Legal Question in Real Estate Law in California

Should I sign a quit claim deed to get off title of my house even though I am still on the house loan? Spouse and I are divorced... He lives in home now and my concern is if something happens to him I am responsible for loan but no claim to house because of signing Quit Claim. Correct?


Asked on 9/24/11, 4:59 pm

3 Answers from Attorneys

Bryan Whipple Bryan R. R. Whipple, Attorney at Law

First, you should review the court-approved or court-ordered property settlement that was part of your divorce decree. That should address the house issue, both as to which of you will be or shall remain owners, and which of you is responsible for the debt on the house. Could be you, him or both, and if it were awarded to him, you should complete the transfer with the knowledge and cooperation of the lender, most of which will accommodate divorce property settlements.

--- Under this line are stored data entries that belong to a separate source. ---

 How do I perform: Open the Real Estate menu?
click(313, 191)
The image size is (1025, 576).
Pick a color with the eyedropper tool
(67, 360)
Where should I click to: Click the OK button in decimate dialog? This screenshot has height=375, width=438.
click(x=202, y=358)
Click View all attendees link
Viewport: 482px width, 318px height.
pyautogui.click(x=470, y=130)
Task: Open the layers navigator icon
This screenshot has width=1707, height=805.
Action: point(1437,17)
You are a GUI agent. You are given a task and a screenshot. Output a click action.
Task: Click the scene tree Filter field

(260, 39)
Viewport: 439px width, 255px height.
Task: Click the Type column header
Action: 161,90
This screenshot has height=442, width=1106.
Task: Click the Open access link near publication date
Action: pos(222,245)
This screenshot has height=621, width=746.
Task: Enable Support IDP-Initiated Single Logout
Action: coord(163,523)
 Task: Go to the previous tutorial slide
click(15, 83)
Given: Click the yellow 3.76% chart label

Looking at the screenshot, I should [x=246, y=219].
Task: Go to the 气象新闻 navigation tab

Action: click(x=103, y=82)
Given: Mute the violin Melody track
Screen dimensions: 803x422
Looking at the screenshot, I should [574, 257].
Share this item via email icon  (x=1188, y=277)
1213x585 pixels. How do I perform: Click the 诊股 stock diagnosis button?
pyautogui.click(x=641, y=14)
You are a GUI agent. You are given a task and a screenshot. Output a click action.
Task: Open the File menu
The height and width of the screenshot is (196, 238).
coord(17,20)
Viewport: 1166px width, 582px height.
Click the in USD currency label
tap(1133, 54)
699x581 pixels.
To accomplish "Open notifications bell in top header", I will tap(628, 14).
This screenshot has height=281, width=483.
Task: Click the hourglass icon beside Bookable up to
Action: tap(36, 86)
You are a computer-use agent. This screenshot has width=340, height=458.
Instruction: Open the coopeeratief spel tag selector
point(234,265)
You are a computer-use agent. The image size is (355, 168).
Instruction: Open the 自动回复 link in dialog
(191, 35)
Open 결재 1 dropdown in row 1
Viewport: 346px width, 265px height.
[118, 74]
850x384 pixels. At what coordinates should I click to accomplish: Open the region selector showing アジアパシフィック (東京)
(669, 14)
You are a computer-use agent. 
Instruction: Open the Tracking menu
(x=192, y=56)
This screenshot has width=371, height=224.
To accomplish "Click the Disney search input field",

If the settlement gives you a half interest, but there is little or no value to the half interest because the loan approaches or exceeds the market value, you have the option of giving your interest to your ex.

Whether you have moderate, little or no financial or credit-rating exposure to the lender depends upon several factors. First, bear in mind that California has a fairly comprehensive set of so-called "antideficiency" laws that protect residential borrowers from lender claims for shortfall after foreclosure, or from direct suits for unpaid loans. One of these is a collateral-first rule that requires the lender to pursue the collateral by trustee sale or court foreclosure before seeking cash from the borrowers. Others require the lender to be satisfied with the sale proceeds in full satisfaction of the debt - these apply if the foreclosure is by trustee's sale OR the loan was purchase money. Therefore, there is little or no possibility of a claim against a borrower or co-borrower in 99.5% of situations.

The exceptions are second mortgages after the first mortgage has been foreclosed; certain loans for non-owner-occupied (income) properties; and situations where the lender has a complaint against the borrower for something other than repayment -- such as loan-application fraud, waste of the collateral, and the like.

You should consider consulting a tax advisor regarding the capital-gains and losses treatment of giving your interest in the house to your ex.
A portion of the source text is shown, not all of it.